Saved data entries
= = = = = = =

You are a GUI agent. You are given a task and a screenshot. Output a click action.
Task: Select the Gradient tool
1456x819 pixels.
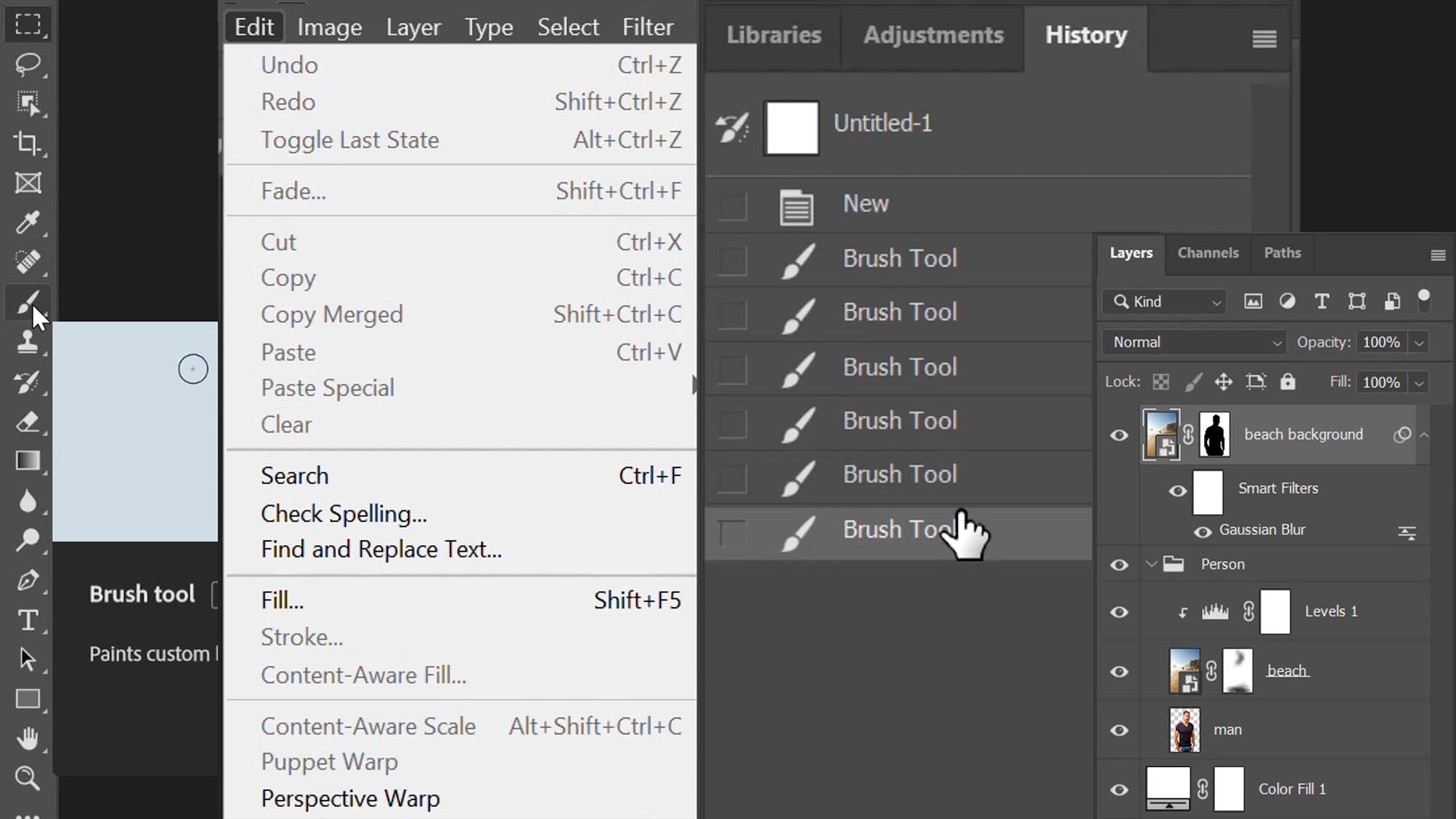28,462
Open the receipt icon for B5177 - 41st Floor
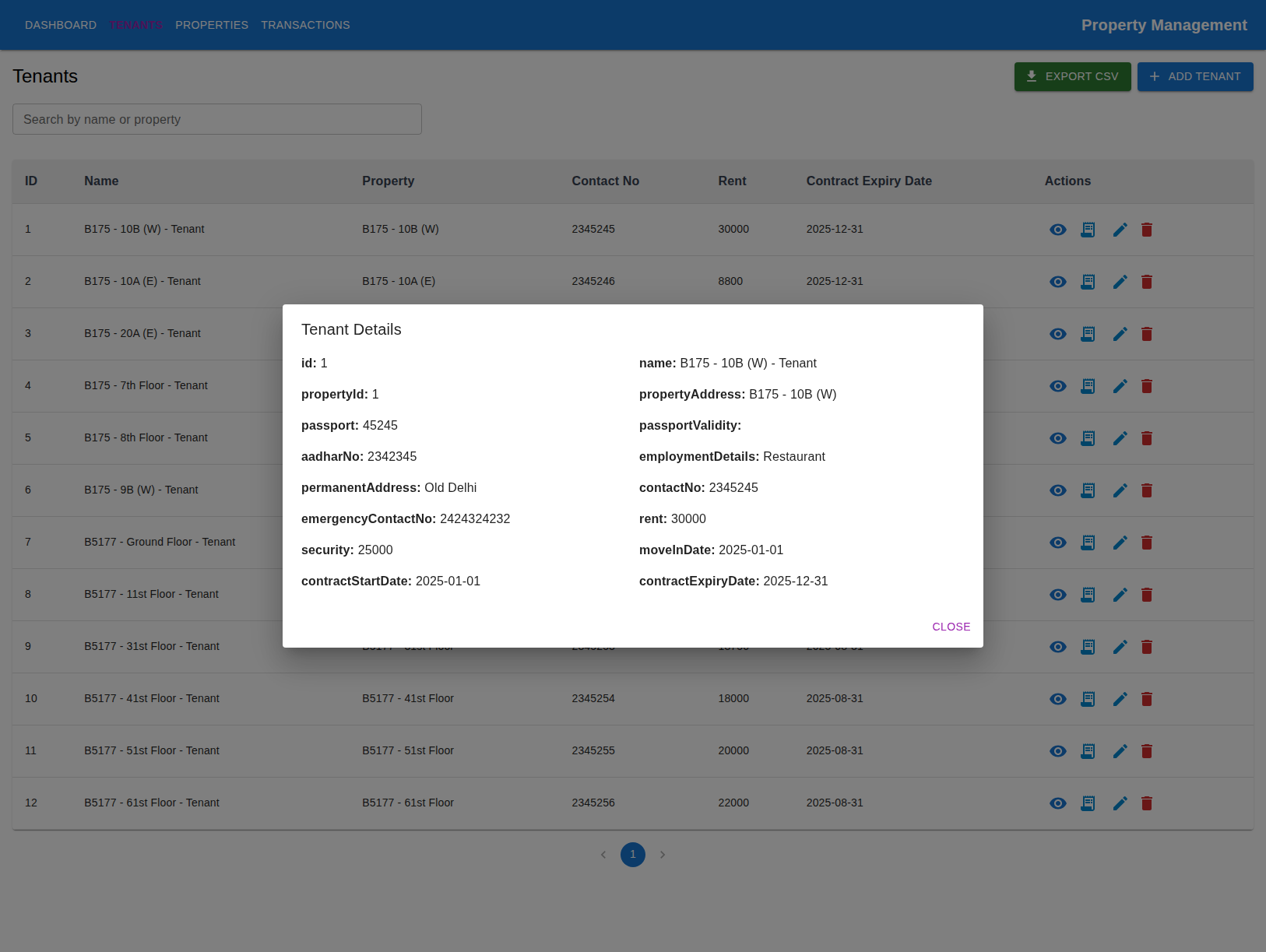1266x952 pixels. pyautogui.click(x=1088, y=698)
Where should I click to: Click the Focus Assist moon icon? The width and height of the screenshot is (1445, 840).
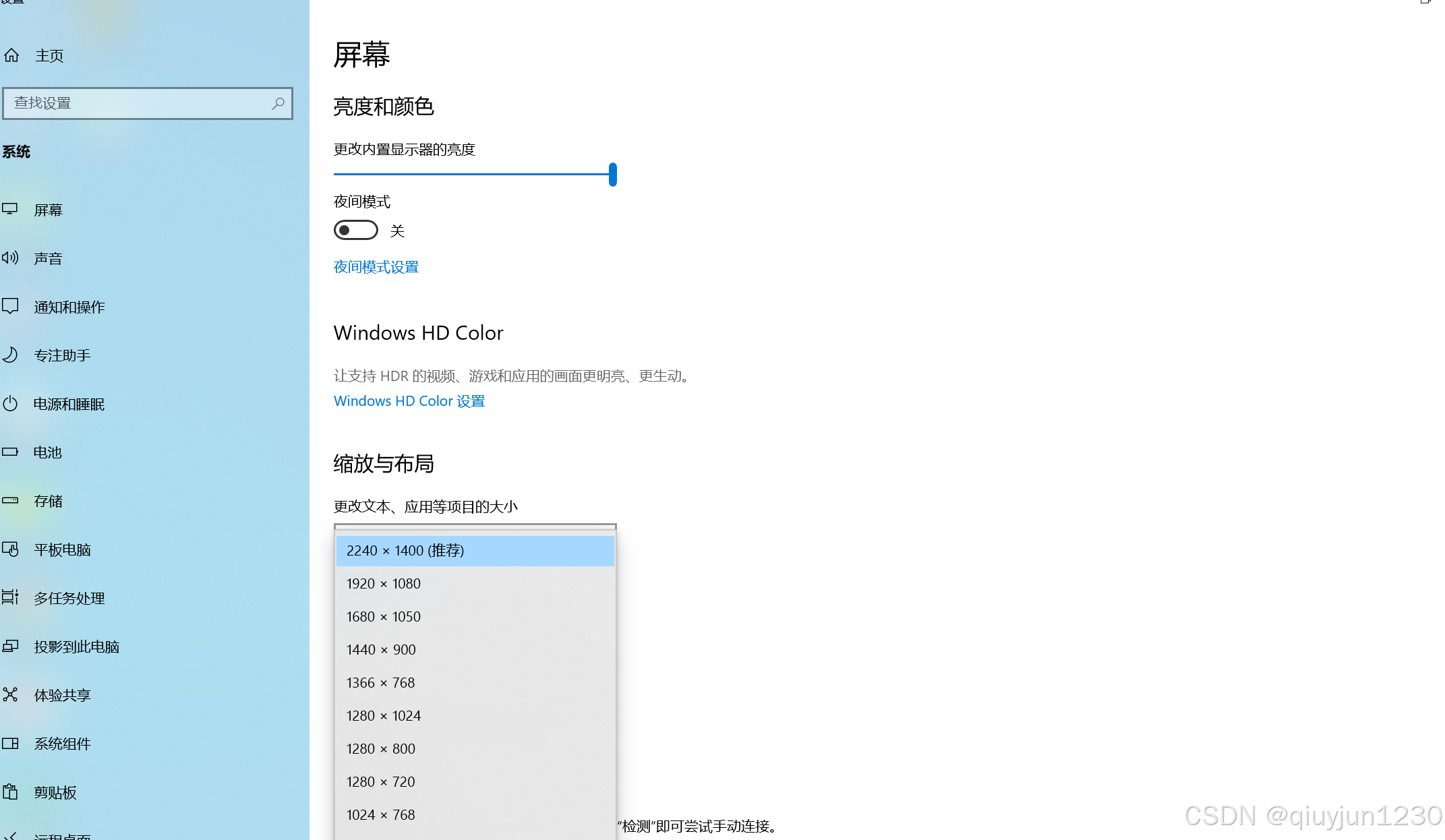point(10,355)
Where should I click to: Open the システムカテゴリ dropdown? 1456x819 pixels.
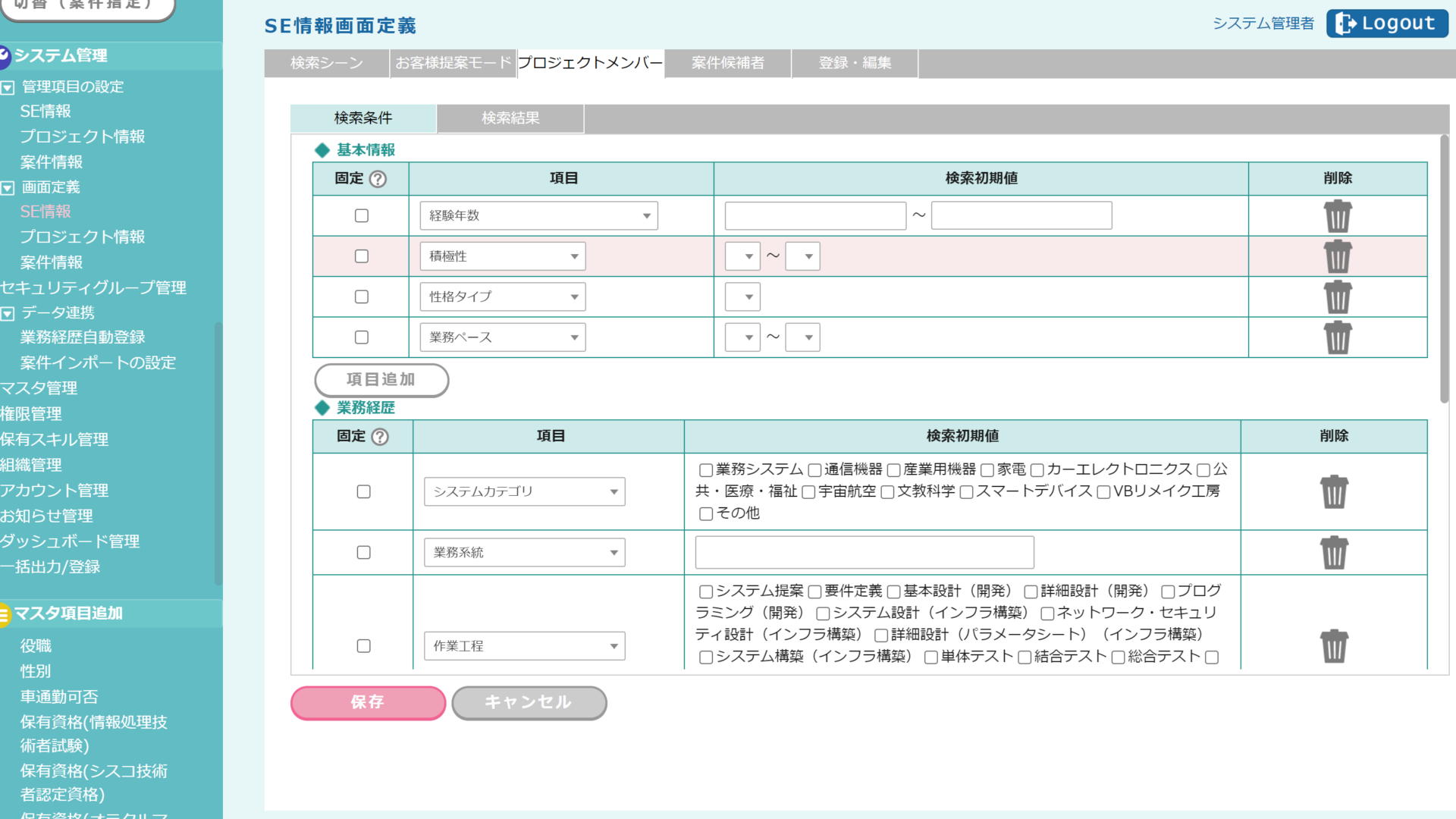(524, 492)
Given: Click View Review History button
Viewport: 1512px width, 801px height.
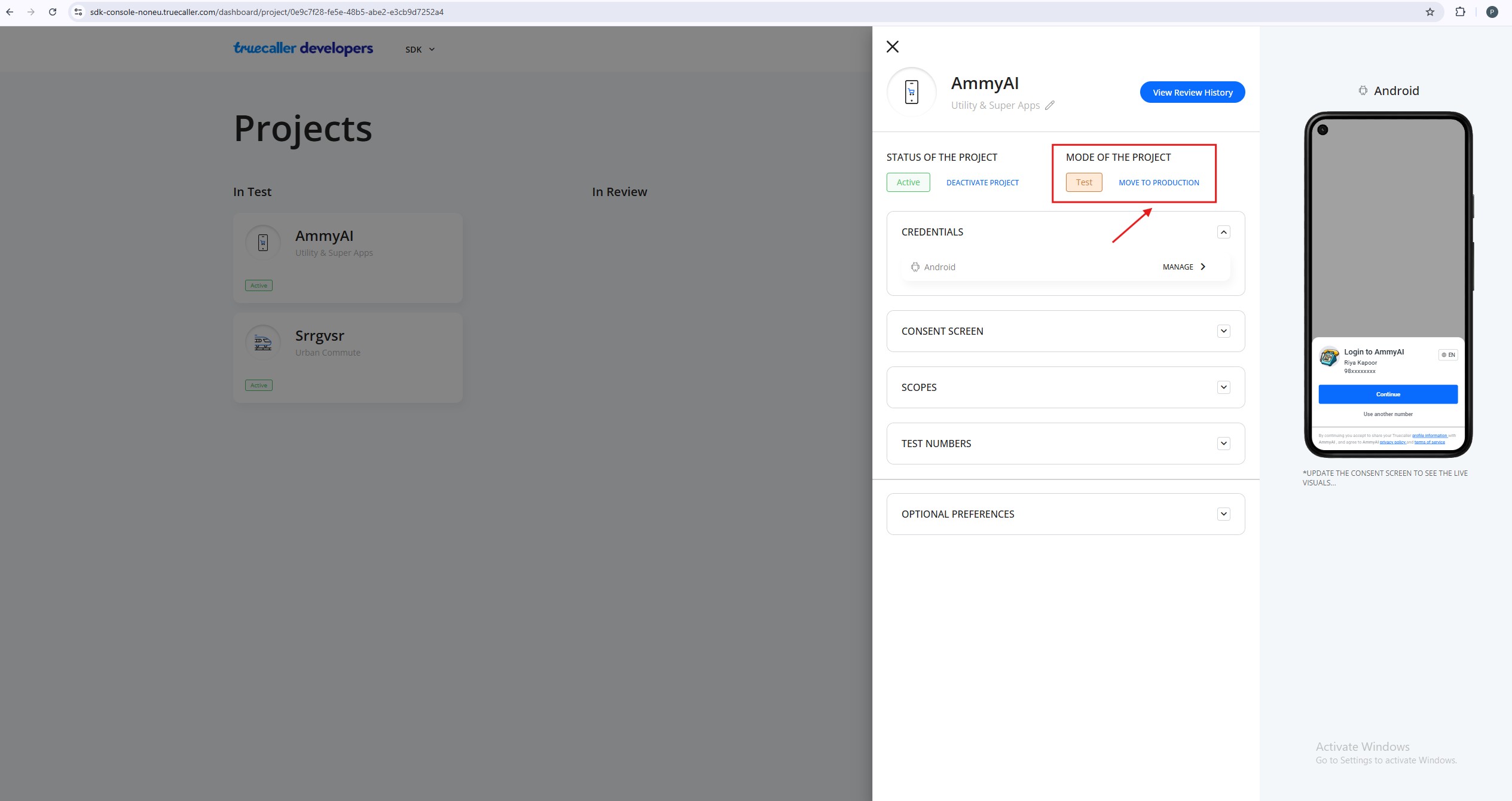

= = = = = = =

Work instruction -
Pictures aside, retype the entries above exactly as they are.

Solution to the exercise -
You are a GUI agent. You are given a task and a screenshot. Output a click action.
Task: Select the Gradient tool
1456x819 pixels.
28,462
Open the receipt icon for B5177 - 41st Floor
1266x952 pixels. pyautogui.click(x=1088, y=698)
Where should I click to: Click the Focus Assist moon icon? The width and height of the screenshot is (1445, 840).
point(10,355)
Where should I click to: Open the システムカテゴリ dropdown? 1456x819 pixels.
(524, 492)
Given: Click View Review History button
Viewport: 1512px width, 801px height.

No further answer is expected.